Python 如何在Elasticsearch中索引对象列表？

python

Python 如何在Elasticsearch中索引对象列表？,python,elasticsearch,Python,elasticsearch,我吸收到ElasticSearch中的文档格式如下所示： { 'id':'514d4e9f-09e7-4f13-b6c9-a0aa9b4f37a0' 'created':'2019-09-06 06:09:33.044433', 'meta':{ 'userTags':[ { 'intensity':'1', 'sentiment':'0.84', 'keyword':'tra

我吸收到ElasticSearch中的文档格式如下所示：

{
   'id':'514d4e9f-09e7-4f13-b6c9-a0aa9b4f37a0'
   'created':'2019-09-06 06:09:33.044433',
   'meta':{
      'userTags':[
         {
            'intensity':'1',
            'sentiment':'0.84',
            'keyword':'train'
         },
         {
            'intensity':'1',
            'sentiment':'-0.76',
            'keyword':'amtrak'
         }
      ]
   }
}

…通过python摄取：

r = requests.put(itemUrl, auth = authObj, json = document, headers = headers)

这里的想法是ElasticSearch将

关键字

、

强度

和

情绪

视为以后可以查询的字段。

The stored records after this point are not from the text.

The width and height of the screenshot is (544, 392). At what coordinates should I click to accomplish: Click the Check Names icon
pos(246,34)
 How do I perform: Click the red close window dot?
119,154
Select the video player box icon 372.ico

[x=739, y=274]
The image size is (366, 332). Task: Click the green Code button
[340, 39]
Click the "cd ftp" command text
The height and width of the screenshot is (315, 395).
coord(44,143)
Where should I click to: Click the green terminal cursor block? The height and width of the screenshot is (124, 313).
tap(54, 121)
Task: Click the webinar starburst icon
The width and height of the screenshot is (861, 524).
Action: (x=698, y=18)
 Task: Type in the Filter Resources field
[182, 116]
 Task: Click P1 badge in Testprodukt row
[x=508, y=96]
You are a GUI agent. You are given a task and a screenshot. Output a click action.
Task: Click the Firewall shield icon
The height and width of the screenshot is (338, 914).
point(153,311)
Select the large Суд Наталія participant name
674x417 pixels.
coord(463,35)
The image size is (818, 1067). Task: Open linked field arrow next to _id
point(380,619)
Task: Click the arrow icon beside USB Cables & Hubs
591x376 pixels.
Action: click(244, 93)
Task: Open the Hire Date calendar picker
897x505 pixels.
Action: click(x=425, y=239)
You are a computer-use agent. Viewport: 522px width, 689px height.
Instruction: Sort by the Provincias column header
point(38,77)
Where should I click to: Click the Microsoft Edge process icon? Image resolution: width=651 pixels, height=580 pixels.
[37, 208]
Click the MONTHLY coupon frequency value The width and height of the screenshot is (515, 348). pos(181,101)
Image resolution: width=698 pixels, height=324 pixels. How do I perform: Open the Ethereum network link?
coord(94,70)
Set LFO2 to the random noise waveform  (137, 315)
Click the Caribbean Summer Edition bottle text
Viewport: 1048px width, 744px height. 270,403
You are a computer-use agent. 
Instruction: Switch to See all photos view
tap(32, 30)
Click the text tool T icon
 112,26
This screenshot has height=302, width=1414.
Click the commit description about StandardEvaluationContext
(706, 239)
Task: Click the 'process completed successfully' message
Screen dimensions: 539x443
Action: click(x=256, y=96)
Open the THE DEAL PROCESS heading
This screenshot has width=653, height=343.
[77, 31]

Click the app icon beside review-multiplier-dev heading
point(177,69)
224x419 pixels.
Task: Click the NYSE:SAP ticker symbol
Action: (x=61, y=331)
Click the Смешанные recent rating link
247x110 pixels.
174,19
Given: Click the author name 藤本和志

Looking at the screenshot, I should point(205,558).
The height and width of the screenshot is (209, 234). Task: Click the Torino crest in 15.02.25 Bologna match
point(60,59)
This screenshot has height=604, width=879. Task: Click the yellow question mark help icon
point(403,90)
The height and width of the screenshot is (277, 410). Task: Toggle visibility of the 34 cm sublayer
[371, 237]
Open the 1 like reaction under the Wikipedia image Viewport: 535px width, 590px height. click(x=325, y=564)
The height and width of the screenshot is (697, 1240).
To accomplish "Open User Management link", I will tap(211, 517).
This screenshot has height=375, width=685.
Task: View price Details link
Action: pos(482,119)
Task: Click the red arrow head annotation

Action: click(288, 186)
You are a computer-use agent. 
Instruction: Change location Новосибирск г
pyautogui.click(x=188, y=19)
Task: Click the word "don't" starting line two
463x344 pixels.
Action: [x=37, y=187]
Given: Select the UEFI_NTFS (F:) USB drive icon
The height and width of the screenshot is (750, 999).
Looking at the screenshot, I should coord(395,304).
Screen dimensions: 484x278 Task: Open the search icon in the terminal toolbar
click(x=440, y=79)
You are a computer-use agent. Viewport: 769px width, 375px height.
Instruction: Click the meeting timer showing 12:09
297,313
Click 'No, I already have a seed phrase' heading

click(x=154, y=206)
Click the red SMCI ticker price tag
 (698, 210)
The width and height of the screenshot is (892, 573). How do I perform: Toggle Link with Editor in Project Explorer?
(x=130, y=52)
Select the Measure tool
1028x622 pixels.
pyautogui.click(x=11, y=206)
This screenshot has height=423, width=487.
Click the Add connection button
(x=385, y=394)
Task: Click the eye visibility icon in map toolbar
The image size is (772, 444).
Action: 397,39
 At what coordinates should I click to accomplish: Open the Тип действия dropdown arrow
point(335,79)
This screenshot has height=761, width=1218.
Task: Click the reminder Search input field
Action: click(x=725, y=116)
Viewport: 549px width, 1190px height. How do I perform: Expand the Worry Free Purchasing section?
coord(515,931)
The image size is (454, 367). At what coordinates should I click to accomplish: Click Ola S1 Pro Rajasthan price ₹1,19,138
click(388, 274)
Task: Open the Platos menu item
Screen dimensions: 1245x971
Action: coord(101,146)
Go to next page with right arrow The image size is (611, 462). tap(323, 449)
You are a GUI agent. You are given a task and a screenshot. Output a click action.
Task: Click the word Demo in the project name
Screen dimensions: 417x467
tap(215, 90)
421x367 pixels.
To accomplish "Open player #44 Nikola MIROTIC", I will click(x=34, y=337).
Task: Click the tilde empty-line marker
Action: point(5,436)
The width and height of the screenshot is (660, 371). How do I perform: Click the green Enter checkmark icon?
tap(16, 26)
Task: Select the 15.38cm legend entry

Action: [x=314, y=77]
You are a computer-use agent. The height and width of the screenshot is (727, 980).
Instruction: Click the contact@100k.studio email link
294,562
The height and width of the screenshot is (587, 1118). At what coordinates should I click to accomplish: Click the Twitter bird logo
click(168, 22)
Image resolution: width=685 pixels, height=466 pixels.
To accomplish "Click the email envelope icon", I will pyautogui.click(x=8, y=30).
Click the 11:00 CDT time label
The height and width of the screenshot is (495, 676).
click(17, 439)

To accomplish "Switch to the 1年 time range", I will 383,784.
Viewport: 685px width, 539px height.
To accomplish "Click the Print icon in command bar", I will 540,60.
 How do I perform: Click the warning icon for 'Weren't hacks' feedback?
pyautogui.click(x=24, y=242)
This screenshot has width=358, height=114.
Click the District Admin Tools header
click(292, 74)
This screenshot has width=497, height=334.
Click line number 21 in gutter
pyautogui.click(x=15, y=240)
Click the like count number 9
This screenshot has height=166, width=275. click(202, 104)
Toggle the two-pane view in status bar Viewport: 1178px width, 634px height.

然而，在ElasticSearch方面，我可以观察到这并没有发生（我在搜索UI中使用Kibana）——相反，我看到字段“meta.userTags”，其值是整个对象列表

如何在列表中创建ElasticSearch索引元素？

我使用您提供的文档体创建了一个新索引“testind”，并使用Postman REST客户端键入“testTyp”：

POST http://localhost:9200/testind/testTyp
{
   "id":"514d4e9f-09e7-4f13-b6c9-a0aa9b4f37a0",
   "created":"2019-09-06 06:09:33.044433",
   "meta":{
      "userTags":[
         {
            "intensity":"1",
            "sentiment":"0.84",
            "keyword":"train"
         },
         {
            "intensity":"1",
            "sentiment":"-0.76",
            "keyword":"amtrak"
         }
      ]
   }
}

当我查询索引的映射时，我得到的是：

GET http://localhost:9200/testind/testTyp/_mapping
{  
  "testind":{  
    "mappings":{  
      "testTyp":{  
        "properties":{  
          "created":{  
            "type":"text",
            "fields":{  
             "keyword":{  
                "type":"keyword",
                "ignore_above":256
              }
            }
          },
          "id":{  
            "type":"text",
            "fields":{  
              "keyword":{  
                "type":"keyword",
                "ignore_above":256
              }
            }
          },
          "meta":{  
            "properties":{  
              "userTags":{  
                "properties":{  
                  "intensity":{  
                    "type":"text",
                    "fields":{  
                      "keyword":{  
                        "type":"keyword",
                        "ignore_above":256
                      }
                    }
                  },
                  "keyword":{  
                    "type":"text",
                    "fields":{  
                      "keyword":{  
                        "type":"keyword",
                        "ignore_above":256
                      }
                    }
                  },
                  "sentiment":{  
                    "type":"text",
                    "fields":{  
                      "keyword":{  
                        "type":"keyword",
                        "ignore_above":256
                      }
                    }
                  }
                }
              }
            }
          }
        }
      }
    }
  }
}

正如您在映射中所看到的，字段是映射的一部分，将来可以根据需要进行查询，因此只要字段名不是其中一个，我就看不出问题所在-（您可能希望避免使用术语“关键字”，因为在编写搜索查询时可能会混淆，因为字段名和类型都是相同的-“关键字”）。另外，请注意，映射是通过Elasticsearch中的dynamic mapping（）创建的，因此数据类型由Elasticsearch根据您提供的值确定。但是，这可能并不总是准确的，因此为了防止使用PUT _MappingAPI为索引定义您自己的映射，然后防止将类型中的新字段添加到映射中。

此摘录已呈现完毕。